From images to motions (intro)
This lesson connects the vision track to robot motion: how images become errors that drive controllers, and what must be true for closed-loop behavior to be stable.
Figure
The closed perception–action loop
Learning objectives
- Define hand–eye calibration and why it matters.
- Contrast position-based vs image-based visual servoing at a high level.
- List prerequisites (known models, controllability) for closing the loop safely.
Prerequisites
- Camera projection lesson (ideal).
- IK / Jacobian intuition (previous robotics lessons).
Step 1 — The perception–action loop
A minimal loop:
- Capture image(s).
- Extract features or run a network to estimate a task error in some space.
- Map error to desired motion (velocity or torque command).
- Actuate; repeat.
Checkpoint: Where does latency hurt stability the most?
Step 2 — Hand–eye: align what the camera sees with what the arm does
You need a consistent transform chain between:
- the camera frame,
- the robot base / wrist, and
- the tool.
Eye-in-hand vs eye-to-hand setups change which transforms are time-varying.
Figure
Eye-in-hand vs eye-to-hand
Exercise: In eye-in-hand, which transform changes as the wrist moves?
Step 3 — Position-based visual servoing (PBVS)
Pipeline intuition:
- Estimate pose of target relative to camera (often via calibrated geometry + features).
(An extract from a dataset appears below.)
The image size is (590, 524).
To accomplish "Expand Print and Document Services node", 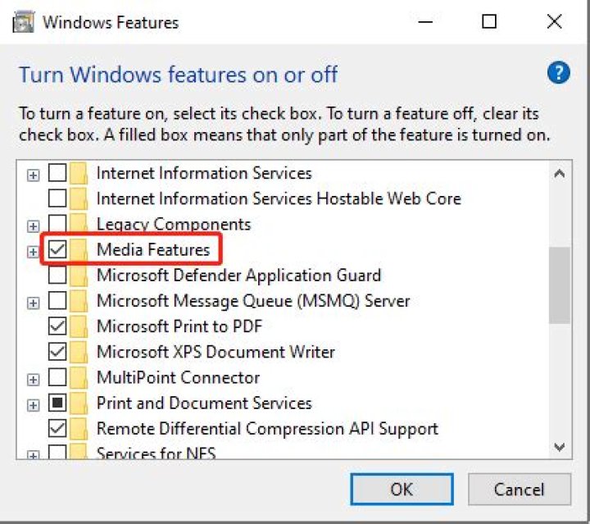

- Compute desired end-effector pose.
- Use IK / Jacobian control to drive the arm.
Pros: can leverage classical geometry. Cons: pose estimation errors can destabilize control; may need good initialization.
Step 4 — Image-based visual servoing (IBVS)
Drive image feature errors directly toward desired image coordinates using the image Jacobian (interaction matrix) relating image-plane velocities to camera motion.
Pros: robust to some calibration errors in certain configurations. Cons: singularities and local minima exist; camera retreat motions need handling.
Checkpoint: Why is “depth” a recurring nuisance in IBVS even if you never build a full 3D model?
Step 5 — Safety and reality
Before running fast visual servoing on hardware:
- joint limits, self-collisions, and workspace bounds,
- maximum velocities / torque limits,
- behavior on feature loss (occlusion).
Exercise: Write a short “estop policy” checklist for demo day.
Check your understanding
- What problem does hand–eye calibration solve in one sentence?
- Why is a high frame rate camera not sufficient for stable servoing by itself?
- Name one failure mode unique to IBVS compared to PBVS.
Lab-style stretch goal (optional)
In simulation, track a colored blob centroid in the image and command differential drive velocities proportional to centroid error — observe oscillation as gains increase.